Protests Over Bhobishyoter Bhoot Getting Removed from Theatres in West Bengal Gaining Ground
Bhobishyoter Bhoot, a socio-political satire on current times, was removed from multiplexes and single screens across West Bengal a day after its release.
People in Kolkata protesting against Anik Dutta’s Bhobishoyoter Bhoot being pulled off from screens.
Artists and technicians of Kolkata’s Tollygunge film fraternity took to streets on Tuesday to protest against the mysterious disappearance of Anik Dutta’s Bhobishoyoter Bhoot from screens after it released on February 15 with censor board certification.
The film, a comedy and socio-political satire on current times, was removed from multiplexes and single screens across West Bengal a day after its release with theatre owners claiming they had instructions from “higher authorities” to do so. Interestingly, the identity of these “higher authorities” and the nature of “instructions” given by them is yet to be known.
Meanwhile, Chief Minister Mamata Banerjee has refused to comment on the brewing controversy with protestors blaming the state administration for waging political vendetta against filmmaker Anik Dutta. Dutta, who directed the 2012 blockbuster Bhooter Bhobishyot, had critiqued the government for plastering the venues of Kolkata Film Festival, 2018, with portraits of the chief minister.
“I will not answer. Don’t ask me this question,” Banerjee told reporters at state secretariat Nabanna on Monday when she was asked about the alleged censor.
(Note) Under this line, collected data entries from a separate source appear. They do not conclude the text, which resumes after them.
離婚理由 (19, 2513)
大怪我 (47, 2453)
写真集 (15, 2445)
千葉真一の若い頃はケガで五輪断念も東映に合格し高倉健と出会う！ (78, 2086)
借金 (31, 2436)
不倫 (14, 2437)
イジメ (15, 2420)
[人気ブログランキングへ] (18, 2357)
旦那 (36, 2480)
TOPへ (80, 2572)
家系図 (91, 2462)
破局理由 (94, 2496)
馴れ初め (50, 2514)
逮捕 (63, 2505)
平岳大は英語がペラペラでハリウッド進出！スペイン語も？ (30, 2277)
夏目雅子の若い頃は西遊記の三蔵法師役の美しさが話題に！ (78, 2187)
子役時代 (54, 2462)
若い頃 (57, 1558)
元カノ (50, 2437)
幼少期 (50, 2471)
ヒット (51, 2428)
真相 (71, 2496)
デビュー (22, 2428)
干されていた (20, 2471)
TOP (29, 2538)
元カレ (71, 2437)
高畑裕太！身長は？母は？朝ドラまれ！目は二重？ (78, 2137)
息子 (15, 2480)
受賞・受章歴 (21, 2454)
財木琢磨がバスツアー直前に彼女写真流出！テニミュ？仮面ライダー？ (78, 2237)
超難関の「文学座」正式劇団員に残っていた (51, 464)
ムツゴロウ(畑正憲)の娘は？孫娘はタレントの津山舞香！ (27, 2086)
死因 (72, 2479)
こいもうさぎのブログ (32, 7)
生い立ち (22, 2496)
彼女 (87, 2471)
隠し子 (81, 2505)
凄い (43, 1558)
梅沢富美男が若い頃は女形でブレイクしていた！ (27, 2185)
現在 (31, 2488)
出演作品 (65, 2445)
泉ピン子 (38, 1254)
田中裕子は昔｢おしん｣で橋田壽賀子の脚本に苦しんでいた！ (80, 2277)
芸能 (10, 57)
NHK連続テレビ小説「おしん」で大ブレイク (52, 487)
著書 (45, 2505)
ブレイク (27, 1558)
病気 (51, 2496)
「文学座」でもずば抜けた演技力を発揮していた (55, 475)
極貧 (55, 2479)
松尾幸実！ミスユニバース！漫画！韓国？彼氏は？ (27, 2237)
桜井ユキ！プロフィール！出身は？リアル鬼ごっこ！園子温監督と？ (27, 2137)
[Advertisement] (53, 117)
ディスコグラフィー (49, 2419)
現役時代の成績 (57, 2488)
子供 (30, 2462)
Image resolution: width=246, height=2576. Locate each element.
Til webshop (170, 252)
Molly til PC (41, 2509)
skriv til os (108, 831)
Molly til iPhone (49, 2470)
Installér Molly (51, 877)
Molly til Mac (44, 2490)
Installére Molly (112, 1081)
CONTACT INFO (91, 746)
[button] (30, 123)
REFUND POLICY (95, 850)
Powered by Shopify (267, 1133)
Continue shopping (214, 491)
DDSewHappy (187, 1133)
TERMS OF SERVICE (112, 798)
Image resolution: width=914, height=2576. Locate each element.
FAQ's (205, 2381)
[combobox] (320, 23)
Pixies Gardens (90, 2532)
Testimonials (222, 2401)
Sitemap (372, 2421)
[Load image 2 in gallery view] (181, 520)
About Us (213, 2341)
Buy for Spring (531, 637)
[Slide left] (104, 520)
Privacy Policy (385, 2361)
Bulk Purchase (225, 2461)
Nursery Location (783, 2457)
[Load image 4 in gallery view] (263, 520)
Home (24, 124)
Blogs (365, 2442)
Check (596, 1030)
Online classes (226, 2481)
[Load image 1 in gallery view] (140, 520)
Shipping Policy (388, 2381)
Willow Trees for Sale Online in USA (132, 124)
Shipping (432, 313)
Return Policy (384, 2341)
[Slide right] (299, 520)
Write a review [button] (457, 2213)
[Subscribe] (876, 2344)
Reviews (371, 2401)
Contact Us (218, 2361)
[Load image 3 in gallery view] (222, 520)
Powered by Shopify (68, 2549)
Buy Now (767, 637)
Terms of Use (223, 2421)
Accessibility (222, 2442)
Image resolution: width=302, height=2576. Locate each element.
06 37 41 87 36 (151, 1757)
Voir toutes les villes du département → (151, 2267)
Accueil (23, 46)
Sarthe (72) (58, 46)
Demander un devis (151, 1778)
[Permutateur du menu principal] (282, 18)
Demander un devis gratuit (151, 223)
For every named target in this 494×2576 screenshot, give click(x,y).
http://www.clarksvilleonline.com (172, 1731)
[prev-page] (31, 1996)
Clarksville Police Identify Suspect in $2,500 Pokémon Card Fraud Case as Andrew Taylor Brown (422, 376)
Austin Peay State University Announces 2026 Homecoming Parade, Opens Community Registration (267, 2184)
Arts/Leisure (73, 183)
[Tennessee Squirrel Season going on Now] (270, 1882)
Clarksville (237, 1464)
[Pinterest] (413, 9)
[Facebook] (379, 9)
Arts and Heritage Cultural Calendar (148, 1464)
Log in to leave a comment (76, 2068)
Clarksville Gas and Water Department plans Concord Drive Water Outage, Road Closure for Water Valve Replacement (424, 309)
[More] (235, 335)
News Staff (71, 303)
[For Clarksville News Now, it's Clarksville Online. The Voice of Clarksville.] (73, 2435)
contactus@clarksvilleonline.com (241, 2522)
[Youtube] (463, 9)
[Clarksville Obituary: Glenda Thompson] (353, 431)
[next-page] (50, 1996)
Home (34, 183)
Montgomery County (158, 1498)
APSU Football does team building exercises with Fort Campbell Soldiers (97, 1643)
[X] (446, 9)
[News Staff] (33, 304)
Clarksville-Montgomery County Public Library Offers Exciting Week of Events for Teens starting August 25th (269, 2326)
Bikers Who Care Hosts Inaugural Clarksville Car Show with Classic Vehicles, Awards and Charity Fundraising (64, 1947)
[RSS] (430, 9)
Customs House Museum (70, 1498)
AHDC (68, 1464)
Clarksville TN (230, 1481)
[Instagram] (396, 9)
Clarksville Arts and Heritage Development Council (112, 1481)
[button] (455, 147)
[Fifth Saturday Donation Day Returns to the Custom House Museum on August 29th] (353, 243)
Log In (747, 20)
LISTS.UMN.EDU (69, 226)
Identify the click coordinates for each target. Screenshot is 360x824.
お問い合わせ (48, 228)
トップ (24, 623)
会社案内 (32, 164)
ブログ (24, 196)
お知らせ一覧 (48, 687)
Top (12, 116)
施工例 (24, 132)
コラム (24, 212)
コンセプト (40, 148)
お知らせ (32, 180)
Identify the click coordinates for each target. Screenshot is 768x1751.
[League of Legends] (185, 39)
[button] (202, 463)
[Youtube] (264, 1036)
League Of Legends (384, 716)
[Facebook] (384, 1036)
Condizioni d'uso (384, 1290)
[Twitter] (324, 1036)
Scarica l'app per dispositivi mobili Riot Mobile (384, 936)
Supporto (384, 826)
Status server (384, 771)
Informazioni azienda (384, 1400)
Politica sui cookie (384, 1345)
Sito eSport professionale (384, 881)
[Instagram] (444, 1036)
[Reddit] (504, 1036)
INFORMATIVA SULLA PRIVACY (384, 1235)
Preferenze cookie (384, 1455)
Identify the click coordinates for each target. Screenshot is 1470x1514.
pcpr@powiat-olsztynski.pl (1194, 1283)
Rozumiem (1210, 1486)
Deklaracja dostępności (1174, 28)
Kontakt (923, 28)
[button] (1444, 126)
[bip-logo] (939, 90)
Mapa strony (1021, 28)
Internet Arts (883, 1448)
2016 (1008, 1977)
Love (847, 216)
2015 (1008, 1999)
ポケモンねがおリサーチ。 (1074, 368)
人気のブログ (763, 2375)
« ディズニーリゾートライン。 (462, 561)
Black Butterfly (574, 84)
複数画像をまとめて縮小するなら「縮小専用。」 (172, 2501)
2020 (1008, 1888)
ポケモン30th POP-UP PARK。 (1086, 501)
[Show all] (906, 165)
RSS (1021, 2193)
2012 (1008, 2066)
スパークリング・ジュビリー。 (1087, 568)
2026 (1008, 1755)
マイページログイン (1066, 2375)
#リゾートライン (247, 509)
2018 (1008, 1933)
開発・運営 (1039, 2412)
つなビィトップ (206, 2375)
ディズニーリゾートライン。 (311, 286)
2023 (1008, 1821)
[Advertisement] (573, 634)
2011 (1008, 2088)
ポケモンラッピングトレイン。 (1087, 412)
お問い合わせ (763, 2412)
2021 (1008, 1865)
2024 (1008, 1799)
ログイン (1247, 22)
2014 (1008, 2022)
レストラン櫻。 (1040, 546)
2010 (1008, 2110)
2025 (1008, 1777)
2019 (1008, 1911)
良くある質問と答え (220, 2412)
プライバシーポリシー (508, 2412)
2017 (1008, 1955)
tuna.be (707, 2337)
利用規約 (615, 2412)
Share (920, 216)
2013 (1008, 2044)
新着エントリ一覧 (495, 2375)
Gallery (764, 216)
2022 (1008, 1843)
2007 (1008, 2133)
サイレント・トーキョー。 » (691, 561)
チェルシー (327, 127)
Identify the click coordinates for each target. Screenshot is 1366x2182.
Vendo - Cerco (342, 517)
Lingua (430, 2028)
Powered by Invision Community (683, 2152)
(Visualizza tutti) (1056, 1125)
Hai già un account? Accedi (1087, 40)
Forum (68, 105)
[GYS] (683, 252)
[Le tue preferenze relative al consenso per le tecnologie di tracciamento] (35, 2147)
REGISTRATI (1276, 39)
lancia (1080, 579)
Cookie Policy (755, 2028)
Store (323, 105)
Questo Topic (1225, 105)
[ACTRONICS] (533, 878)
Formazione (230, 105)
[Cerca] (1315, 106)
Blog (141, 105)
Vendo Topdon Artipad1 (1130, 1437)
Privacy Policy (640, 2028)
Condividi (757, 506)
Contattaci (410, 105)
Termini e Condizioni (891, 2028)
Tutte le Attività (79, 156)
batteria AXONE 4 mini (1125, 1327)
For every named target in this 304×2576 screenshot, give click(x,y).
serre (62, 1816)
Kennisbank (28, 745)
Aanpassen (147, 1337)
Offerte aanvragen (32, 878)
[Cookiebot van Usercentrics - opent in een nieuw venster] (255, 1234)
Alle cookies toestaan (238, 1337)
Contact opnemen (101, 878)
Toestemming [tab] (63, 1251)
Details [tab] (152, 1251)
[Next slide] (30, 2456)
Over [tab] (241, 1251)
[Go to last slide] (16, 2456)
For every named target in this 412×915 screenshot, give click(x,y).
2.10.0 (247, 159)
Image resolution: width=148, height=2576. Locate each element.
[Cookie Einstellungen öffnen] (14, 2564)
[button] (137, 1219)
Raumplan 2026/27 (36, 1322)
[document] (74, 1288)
Tuesday’s protests before Kolkata’s Academy of Fine Arts was attended by Dadasaheb Phalke-winning actor Soumitra Chatterjee and several members of the Bangla film fraternity and intellectuals, including actor Sabyasachi Chakraborty.
While Chatterjee called the move “anarchistic” and “one that demanded bold resistance”, Chakraborty said the screenings were stopped to “spread a reign of fear”.
“My producers are contemplating taking the legal route to see this ban lifted. But it is heartening to see so many members of the fraternity stand shoulder to shoulder in protest. This is no longer my fight now. This is a fight for the entire film community of Bengal who feel this could happen to any of them in future,” Dutta told News18 at the protest site.
Actor Saayoni Ghosh questioned, “Mamata Banerjee had opposed the attack on Padmaavat and assured the film’s producers all security for its screening in Bengal. Then why is such coercion happening to Bangla films under her watch?”
“It is a shame that we are having to hold such protests on Kolkata’s streets instead of working in front of cameras,” she added.
“Anik Dutta has opinions on certain matters which he is entitled to voice. I sincerely hope this coercion from state authorities is not happening because of that. It would be extremely unfortunate to stop a film that’s bold and funny from reaching the viewers because of some pre-conceived ideas about the director,” said Chandrayee Ghosh, an actor who is also a part of the film’s cast.
The disappointment among protestors could hardly mask their anger. “We hold such protests in places like these which are our comfort zones and don’t get followed up. We should hold a march to the state secretariat Nabanna and directly ask our chief minister what is happening,” said actor Sujoy Prasad Chatterjee, volunteering to be the one to throw the uncomfortable question at Mamata Banerjee.
The snowballing discontent among Kolkata’s film fraternity may just be the push needed to exorcise the ghost that currently engulfs the industry.